Date: Sat, 11 Apr 2020 08:44:28 -0700
From: Larry McVoy
On Sat, Apr 11, 2020 at 11:38:44AM -0400, Norman Wilson wrote:
-- Stream I/O system added; all
communication-device
drivers (serial ports, Ethernet, Datakit) changed to
work with streams. Pipes were streams.
How was performance? Was this Dennis' streams, not Sys V STREAMS?
It was streams, not STREAMS.
I ported Lachmans/Convergents STREAMS based TCP/IP
stack to the
ETA 10 Unix and SCO Unix and performance just sucked. Ditto for
the Solaris port (which I did not do, I don't think it made any
difference who did the port though).
STREAMS are outside the limited scope I try to restrain myself to, but I’m intrigued.

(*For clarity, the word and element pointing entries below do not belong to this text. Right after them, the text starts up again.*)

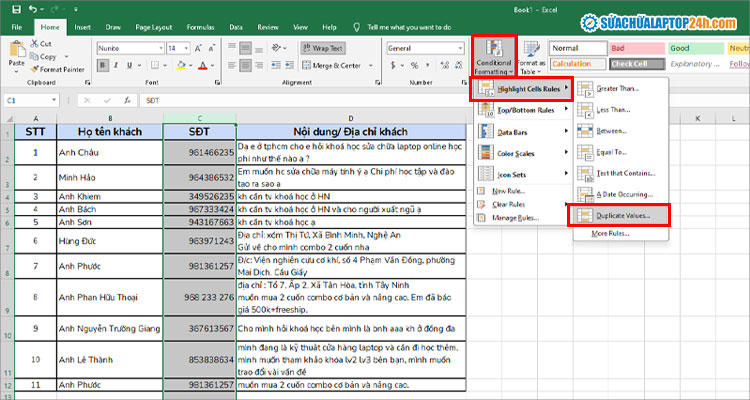The width and height of the screenshot is (750, 400).
Task: Toggle Bold formatting button
Action: click(x=103, y=66)
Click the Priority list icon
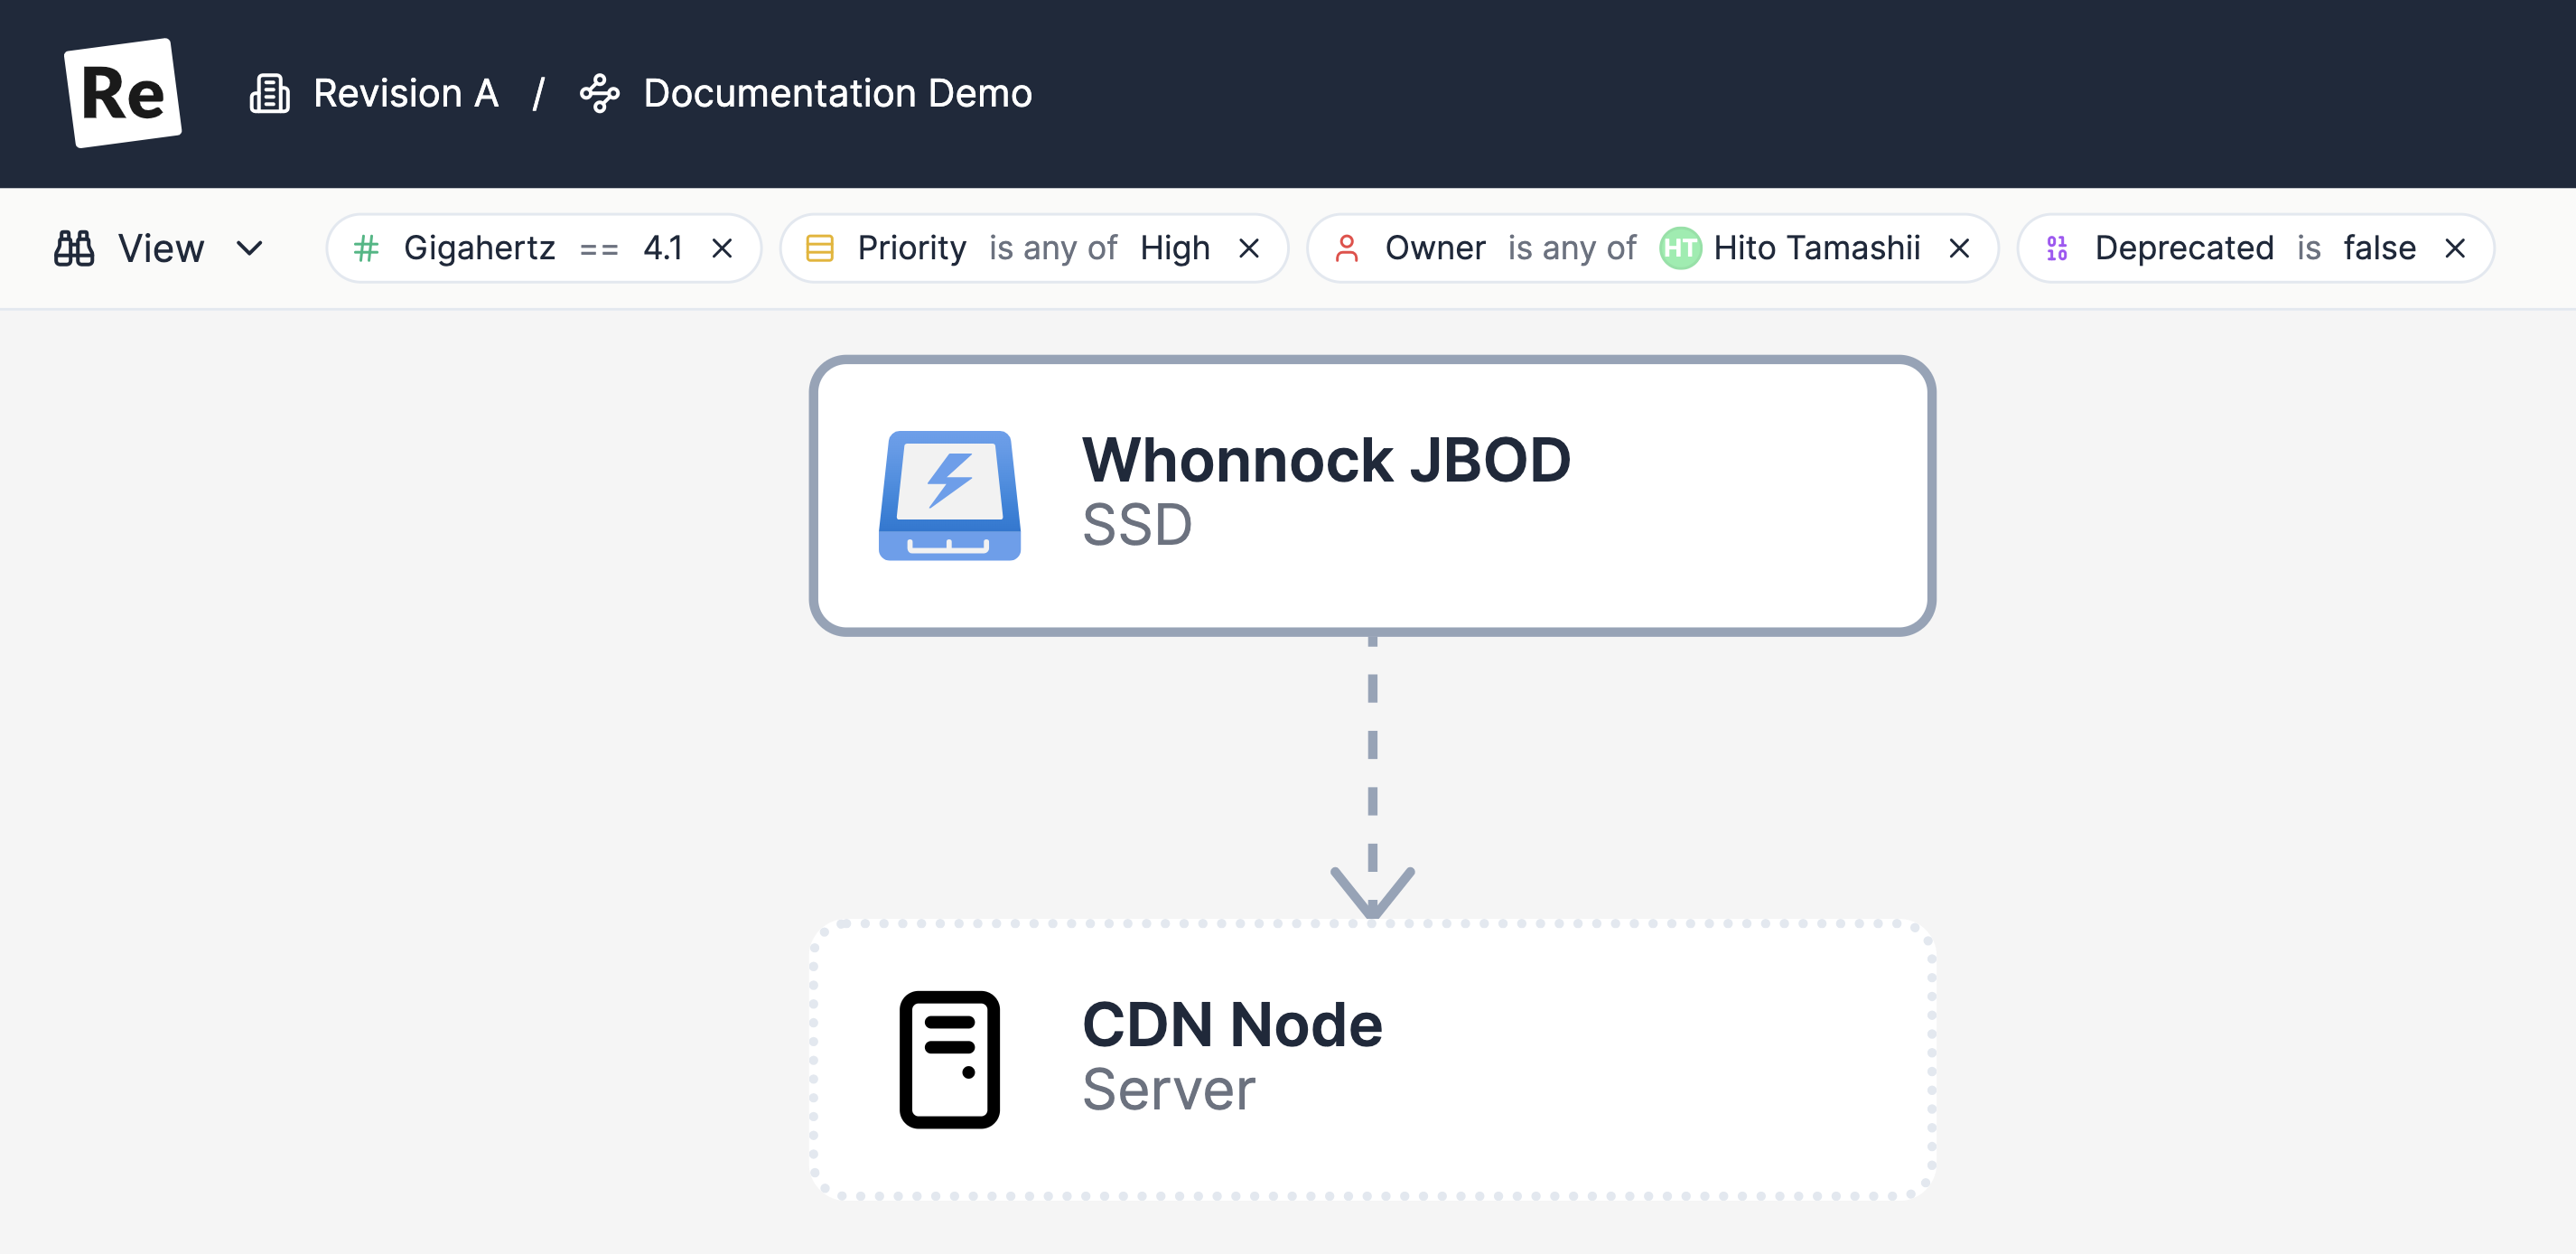The width and height of the screenshot is (2576, 1254). pos(819,248)
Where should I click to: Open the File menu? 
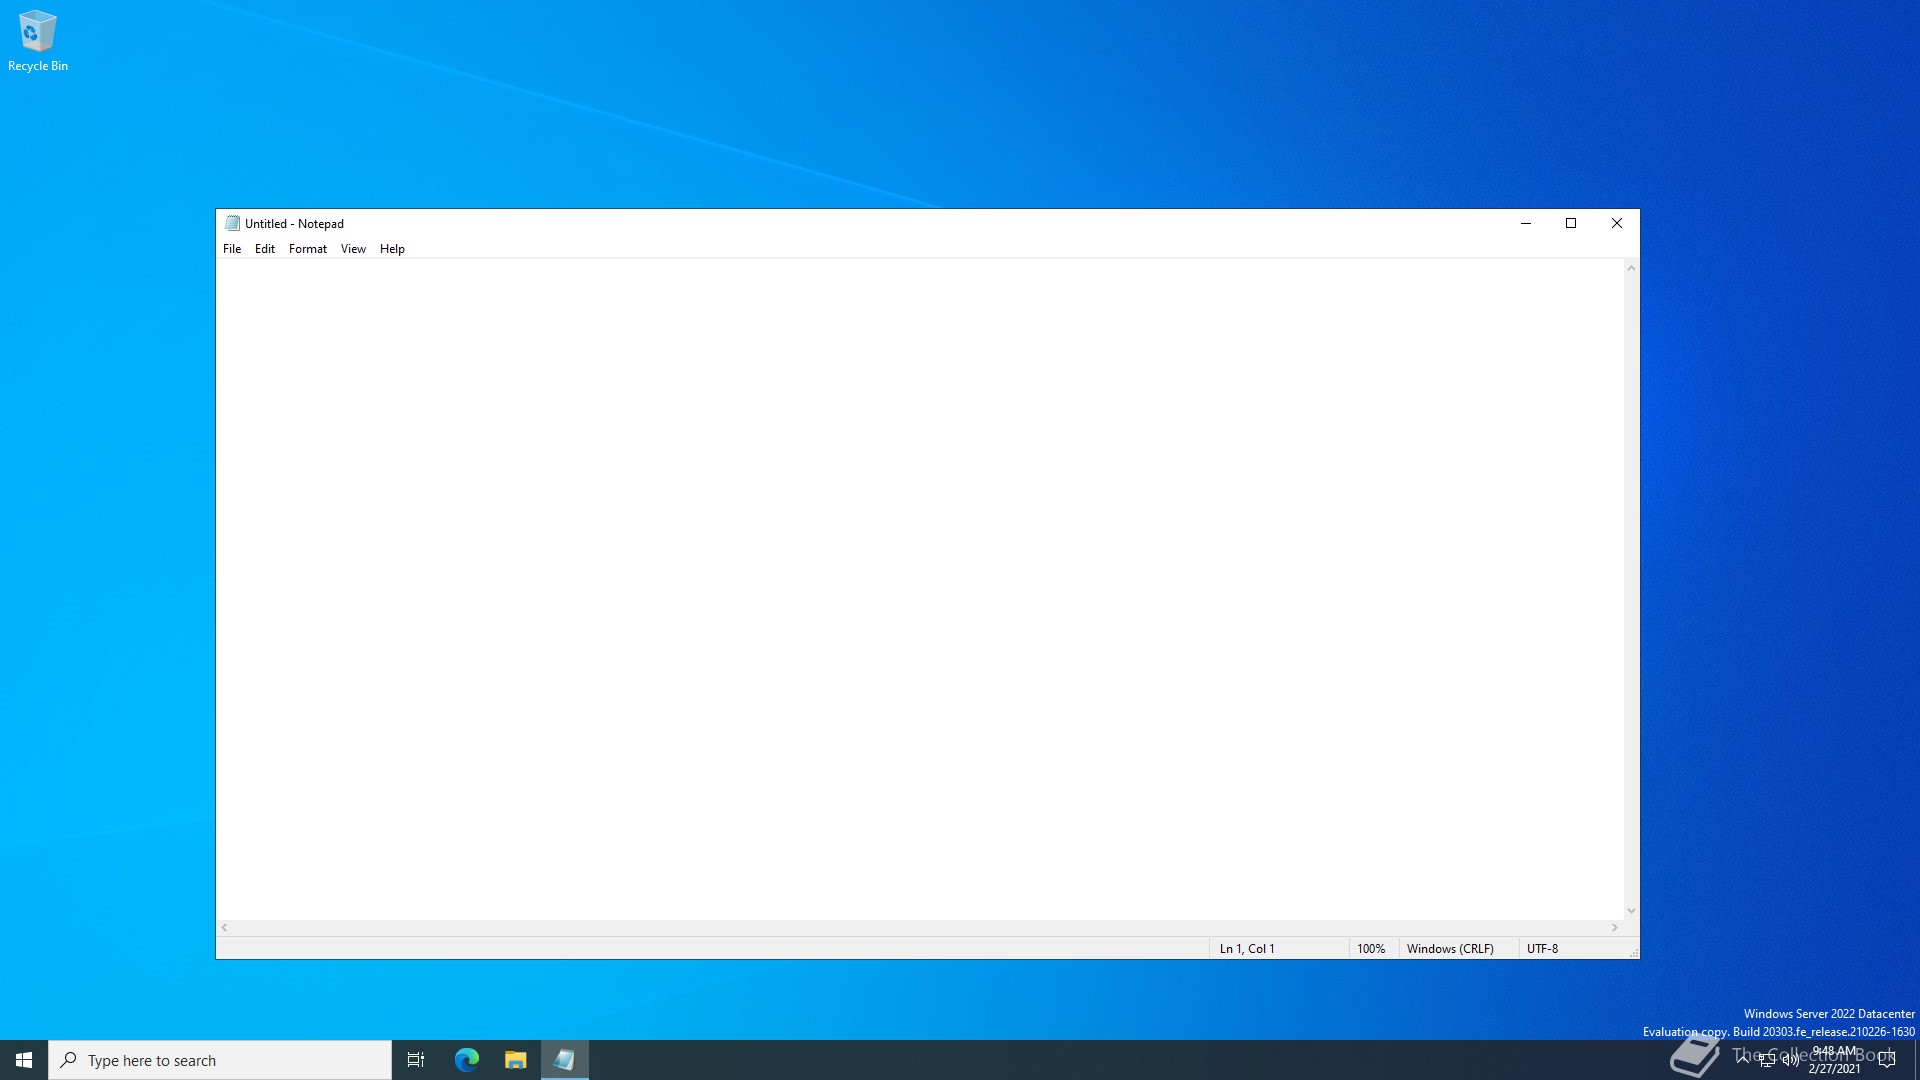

What in the above case drove/caused the poor performance?
There was a debate on the LKML in the late 1990’s where Caldera wanted STREAMS support in
Linux and to the extent the arguments were technical *), my understanding of them is that
the main show stopper was that STREAMS would make ‘zero copy’ networking impossible. If
so, then it is a comment more about the underlying buffer strategy than STREAMS itself.
Did STREAMS also perform poorly in the 1986 context they were developed in?
Paul
*) Other arguments pro- and con included forward maintenance and market need, but I’m not
so interested in those aspects of the debate.